PfAP2-G ChIP-seq in committed schizonts, sexual rings, and stage I gametocytes

In the malaria parasite Plasmodium falciparum, the switch from asexual multiplication to sexual differentiation into gametocytes is essential for transmission to mosquitos. One of the key determinants of sexual commitment is the transcription factor PfAP2-G, which has been proposed to orchestrate this crucial cell fate decision by driving expression of gametocyte genes. We show conclusively that PfAP2-G is a transcriptional activator of gametocyte genes and identify the earliest known markers expressed during commitment. Remarkably, we also find that in sexually committed cells, PfAP2-G is associated with the promoters of genes important for red blood cell invasion and activates them through its interactions with a second transcription factor.

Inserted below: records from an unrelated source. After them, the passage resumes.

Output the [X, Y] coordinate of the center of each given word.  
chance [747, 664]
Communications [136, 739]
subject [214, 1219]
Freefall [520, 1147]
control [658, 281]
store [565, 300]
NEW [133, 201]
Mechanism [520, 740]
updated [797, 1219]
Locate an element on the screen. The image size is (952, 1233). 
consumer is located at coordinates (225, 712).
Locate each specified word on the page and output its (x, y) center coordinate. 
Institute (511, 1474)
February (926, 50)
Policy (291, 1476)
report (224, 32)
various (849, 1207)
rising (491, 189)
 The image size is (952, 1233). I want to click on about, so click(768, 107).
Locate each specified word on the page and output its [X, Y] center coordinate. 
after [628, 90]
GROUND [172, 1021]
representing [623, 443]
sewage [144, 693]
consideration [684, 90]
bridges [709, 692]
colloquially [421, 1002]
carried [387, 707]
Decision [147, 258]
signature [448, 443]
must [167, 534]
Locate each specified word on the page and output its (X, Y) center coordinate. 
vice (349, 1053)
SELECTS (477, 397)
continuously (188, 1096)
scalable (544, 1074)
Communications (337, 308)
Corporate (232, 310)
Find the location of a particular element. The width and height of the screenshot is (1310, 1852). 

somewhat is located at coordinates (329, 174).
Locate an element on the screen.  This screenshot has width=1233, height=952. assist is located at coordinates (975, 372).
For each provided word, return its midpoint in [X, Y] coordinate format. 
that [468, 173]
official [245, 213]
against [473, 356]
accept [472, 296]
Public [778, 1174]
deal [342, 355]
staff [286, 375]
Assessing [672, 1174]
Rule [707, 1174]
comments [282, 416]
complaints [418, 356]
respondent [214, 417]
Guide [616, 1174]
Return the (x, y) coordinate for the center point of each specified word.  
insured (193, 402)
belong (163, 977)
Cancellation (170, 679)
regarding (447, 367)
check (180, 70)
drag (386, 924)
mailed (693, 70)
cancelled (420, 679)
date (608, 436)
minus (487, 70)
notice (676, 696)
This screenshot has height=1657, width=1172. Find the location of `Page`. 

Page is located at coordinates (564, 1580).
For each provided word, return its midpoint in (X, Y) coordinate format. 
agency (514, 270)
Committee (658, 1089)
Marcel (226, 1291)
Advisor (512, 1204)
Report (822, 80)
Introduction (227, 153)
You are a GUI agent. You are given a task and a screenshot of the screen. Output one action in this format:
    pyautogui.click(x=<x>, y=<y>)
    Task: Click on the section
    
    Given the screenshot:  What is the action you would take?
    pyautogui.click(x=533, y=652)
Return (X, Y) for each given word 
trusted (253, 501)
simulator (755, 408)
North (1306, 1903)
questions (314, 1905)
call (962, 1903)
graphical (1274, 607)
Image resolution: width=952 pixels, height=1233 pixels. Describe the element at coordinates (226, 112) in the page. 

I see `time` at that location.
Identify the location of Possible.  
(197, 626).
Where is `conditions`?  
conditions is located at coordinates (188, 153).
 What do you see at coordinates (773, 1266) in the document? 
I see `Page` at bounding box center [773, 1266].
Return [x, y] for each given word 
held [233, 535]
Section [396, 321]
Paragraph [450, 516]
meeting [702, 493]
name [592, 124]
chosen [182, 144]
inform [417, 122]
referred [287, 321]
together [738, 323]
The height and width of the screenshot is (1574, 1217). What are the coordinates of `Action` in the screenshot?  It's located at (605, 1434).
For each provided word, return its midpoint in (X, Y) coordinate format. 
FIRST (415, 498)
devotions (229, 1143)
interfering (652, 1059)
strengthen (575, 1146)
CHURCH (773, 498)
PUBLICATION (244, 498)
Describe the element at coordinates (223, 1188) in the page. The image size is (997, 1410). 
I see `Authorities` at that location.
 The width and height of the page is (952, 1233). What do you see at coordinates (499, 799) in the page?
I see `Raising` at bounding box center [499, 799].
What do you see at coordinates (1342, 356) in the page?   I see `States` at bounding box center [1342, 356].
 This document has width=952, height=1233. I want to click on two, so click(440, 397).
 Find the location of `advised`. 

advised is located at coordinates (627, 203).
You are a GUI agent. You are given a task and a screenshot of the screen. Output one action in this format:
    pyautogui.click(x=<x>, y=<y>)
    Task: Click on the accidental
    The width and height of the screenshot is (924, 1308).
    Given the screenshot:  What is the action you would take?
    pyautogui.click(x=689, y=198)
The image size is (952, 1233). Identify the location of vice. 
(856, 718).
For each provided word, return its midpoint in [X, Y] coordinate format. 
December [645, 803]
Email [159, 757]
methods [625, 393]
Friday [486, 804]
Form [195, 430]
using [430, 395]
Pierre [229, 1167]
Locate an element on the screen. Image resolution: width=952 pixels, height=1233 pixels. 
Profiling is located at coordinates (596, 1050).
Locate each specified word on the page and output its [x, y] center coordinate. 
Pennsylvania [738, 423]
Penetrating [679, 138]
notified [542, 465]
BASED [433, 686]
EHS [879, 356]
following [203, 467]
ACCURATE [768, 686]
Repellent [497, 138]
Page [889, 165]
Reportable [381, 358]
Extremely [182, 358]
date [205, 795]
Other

We thus demonstrate an intriguing transcriptional link between the apparently opposing processes of red blood cell invasion and gametocytogenesis that is coordinated by the master regulator PfAP2-G. This finding has important implications for the development of new anti-malarial drugs that block the invasion of red blood cells by sexually committed cells, thereby preventing parasite transmission. ChIP was performed on the AP2-G-DD line (+Shld1) at schizont, ring, and stage I gametocyte stages using an antibody against HA. There are two biological replicates for each of the three stages, giving a total of six samples. The input material served as the control.